START INPUT RECORDS
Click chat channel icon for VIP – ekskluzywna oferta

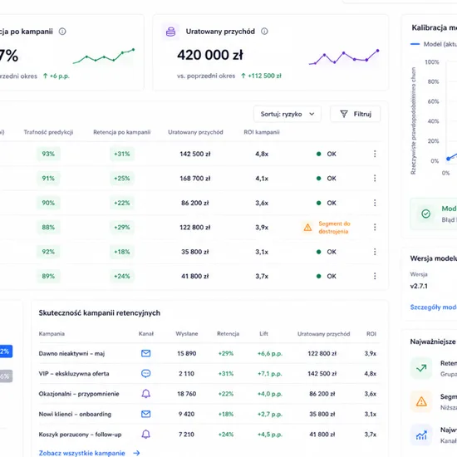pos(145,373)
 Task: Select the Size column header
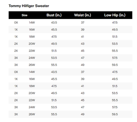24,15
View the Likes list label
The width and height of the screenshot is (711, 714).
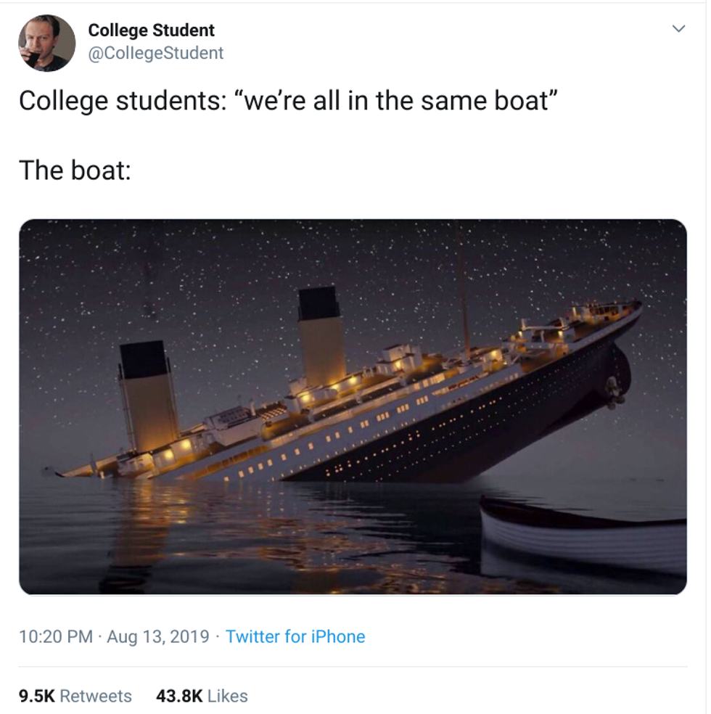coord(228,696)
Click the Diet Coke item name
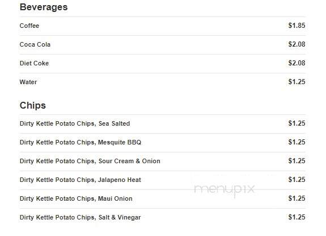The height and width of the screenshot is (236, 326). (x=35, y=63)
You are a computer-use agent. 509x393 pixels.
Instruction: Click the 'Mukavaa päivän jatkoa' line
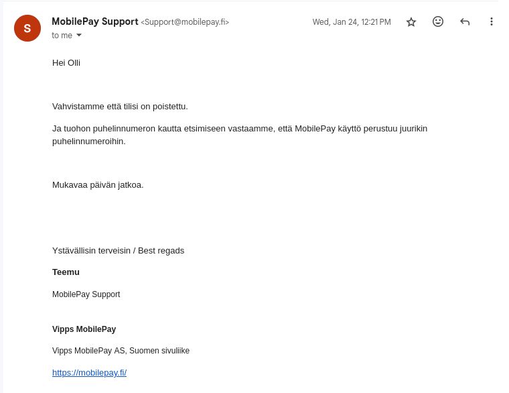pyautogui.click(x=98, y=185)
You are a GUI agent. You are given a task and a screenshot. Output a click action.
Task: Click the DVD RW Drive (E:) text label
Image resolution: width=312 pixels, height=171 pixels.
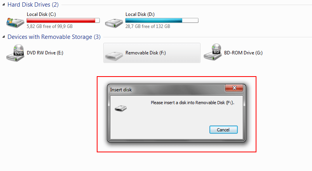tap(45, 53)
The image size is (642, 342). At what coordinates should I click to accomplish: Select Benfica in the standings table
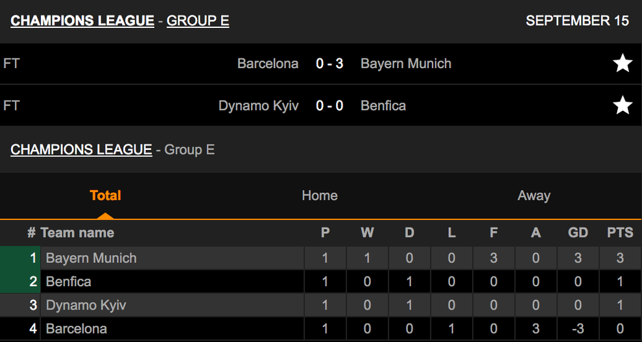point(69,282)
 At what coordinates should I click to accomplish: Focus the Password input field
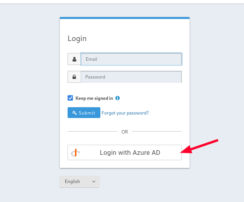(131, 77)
END INPUT RECORDS
**PROBLEM TO WORK ON:**
Return every line from the entries above that contains the word "agent".

**ANSWER TO THIS EXERCISE:**
You are a computer-use agent. 509x393 pixels.
You are a GUI agent. You are given a task and a screenshot. Output a click action.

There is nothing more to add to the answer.